Dataset entries

================================

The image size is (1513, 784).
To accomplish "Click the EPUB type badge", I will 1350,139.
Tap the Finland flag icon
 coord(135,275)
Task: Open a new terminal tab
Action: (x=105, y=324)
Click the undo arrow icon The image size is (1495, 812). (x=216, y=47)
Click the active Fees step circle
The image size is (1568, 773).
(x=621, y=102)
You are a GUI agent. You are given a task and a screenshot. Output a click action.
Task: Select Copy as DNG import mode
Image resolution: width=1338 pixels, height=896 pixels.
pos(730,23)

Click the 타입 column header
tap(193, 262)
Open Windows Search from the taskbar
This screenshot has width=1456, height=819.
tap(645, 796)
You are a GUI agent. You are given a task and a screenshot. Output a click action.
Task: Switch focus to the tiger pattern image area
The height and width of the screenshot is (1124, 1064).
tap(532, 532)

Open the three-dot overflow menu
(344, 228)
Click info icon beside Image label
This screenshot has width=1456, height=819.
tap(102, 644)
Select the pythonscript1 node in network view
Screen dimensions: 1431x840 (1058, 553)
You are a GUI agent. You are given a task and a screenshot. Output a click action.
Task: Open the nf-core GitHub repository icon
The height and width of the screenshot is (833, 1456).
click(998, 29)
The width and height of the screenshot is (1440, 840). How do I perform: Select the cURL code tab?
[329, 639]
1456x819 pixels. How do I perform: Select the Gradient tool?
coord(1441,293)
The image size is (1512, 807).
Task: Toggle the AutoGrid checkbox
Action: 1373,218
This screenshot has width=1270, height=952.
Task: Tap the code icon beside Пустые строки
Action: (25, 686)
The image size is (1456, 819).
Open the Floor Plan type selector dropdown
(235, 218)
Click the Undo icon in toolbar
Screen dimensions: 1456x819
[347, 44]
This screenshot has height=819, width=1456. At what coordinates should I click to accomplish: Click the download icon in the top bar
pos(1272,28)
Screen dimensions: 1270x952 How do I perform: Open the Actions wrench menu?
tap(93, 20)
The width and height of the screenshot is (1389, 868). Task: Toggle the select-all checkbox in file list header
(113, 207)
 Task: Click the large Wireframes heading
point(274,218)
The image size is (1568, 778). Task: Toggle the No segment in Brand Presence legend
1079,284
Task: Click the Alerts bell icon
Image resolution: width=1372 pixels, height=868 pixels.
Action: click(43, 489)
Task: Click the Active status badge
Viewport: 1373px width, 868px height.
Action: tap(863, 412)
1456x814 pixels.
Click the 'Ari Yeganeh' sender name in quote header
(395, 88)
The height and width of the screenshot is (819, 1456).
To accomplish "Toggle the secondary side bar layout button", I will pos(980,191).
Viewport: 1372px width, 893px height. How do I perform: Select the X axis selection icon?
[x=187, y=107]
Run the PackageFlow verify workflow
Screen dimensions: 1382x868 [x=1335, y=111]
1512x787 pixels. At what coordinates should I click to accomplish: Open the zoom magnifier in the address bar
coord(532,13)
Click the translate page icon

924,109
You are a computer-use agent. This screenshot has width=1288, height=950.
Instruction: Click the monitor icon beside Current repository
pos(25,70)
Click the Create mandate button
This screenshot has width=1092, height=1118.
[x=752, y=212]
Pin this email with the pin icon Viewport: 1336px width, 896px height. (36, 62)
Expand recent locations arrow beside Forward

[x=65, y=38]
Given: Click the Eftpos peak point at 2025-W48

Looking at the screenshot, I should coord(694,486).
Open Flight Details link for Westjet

================================

Task objective:
Every line above is to be transcribed exactly, with nothing missed.

Answer for this exercise:
The image size is (1513, 784).
To accomplish "Click the EPUB type badge", I will 1350,139.
Tap the Finland flag icon
 coord(135,275)
Task: Open a new terminal tab
Action: (x=105, y=324)
Click the undo arrow icon The image size is (1495, 812). (x=216, y=47)
Click the active Fees step circle
The image size is (1568, 773).
(x=621, y=102)
You are a GUI agent. You are given a task and a screenshot. Output a click action.
Task: Select Copy as DNG import mode
Image resolution: width=1338 pixels, height=896 pixels.
pos(730,23)

Click the 타입 column header
tap(193, 262)
Open Windows Search from the taskbar
This screenshot has width=1456, height=819.
tap(645, 796)
You are a GUI agent. You are given a task and a screenshot. Output a click action.
Task: Switch focus to the tiger pattern image area
The height and width of the screenshot is (1124, 1064).
tap(532, 532)

Open the three-dot overflow menu
(344, 228)
Click info icon beside Image label
This screenshot has width=1456, height=819.
tap(102, 644)
Select the pythonscript1 node in network view
Screen dimensions: 1431x840 (1058, 553)
You are a GUI agent. You are given a task and a screenshot. Output a click action.
Task: Open the nf-core GitHub repository icon
The height and width of the screenshot is (833, 1456).
click(998, 29)
The width and height of the screenshot is (1440, 840). How do I perform: Select the cURL code tab?
[329, 639]
1456x819 pixels. How do I perform: Select the Gradient tool?
coord(1441,293)
The image size is (1512, 807).
Task: Toggle the AutoGrid checkbox
Action: 1373,218
This screenshot has width=1270, height=952.
Task: Tap the code icon beside Пустые строки
Action: (25, 686)
The image size is (1456, 819).
Open the Floor Plan type selector dropdown
(235, 218)
Click the Undo icon in toolbar
Screen dimensions: 1456x819
[347, 44]
This screenshot has height=819, width=1456. At what coordinates should I click to accomplish: Click the download icon in the top bar
pos(1272,28)
Screen dimensions: 1270x952 How do I perform: Open the Actions wrench menu?
tap(93, 20)
The width and height of the screenshot is (1389, 868). Task: Toggle the select-all checkbox in file list header
(113, 207)
 Task: Click the large Wireframes heading
point(274,218)
The image size is (1568, 778). Task: Toggle the No segment in Brand Presence legend
1079,284
Task: Click the Alerts bell icon
Image resolution: width=1372 pixels, height=868 pixels.
Action: click(43, 489)
Task: Click the Active status badge
Viewport: 1373px width, 868px height.
Action: tap(863, 412)
1456x814 pixels.
Click the 'Ari Yeganeh' sender name in quote header
(395, 88)
The height and width of the screenshot is (819, 1456).
To accomplish "Toggle the secondary side bar layout button", I will pos(980,191).
Viewport: 1372px width, 893px height. How do I perform: Select the X axis selection icon?
[x=187, y=107]
Run the PackageFlow verify workflow
Screen dimensions: 1382x868 [x=1335, y=111]
1512x787 pixels. At what coordinates should I click to accomplish: Open the zoom magnifier in the address bar
coord(532,13)
Click the translate page icon

924,109
You are a computer-use agent. This screenshot has width=1288, height=950.
Instruction: Click the monitor icon beside Current repository
pos(25,70)
Click the Create mandate button
This screenshot has width=1092, height=1118.
[x=752, y=212]
Pin this email with the pin icon Viewport: 1336px width, 896px height. (36, 62)
Expand recent locations arrow beside Forward

[x=65, y=38]
Given: Click the Eftpos peak point at 2025-W48

Looking at the screenshot, I should coord(694,486).
Open Flight Details link for Westjet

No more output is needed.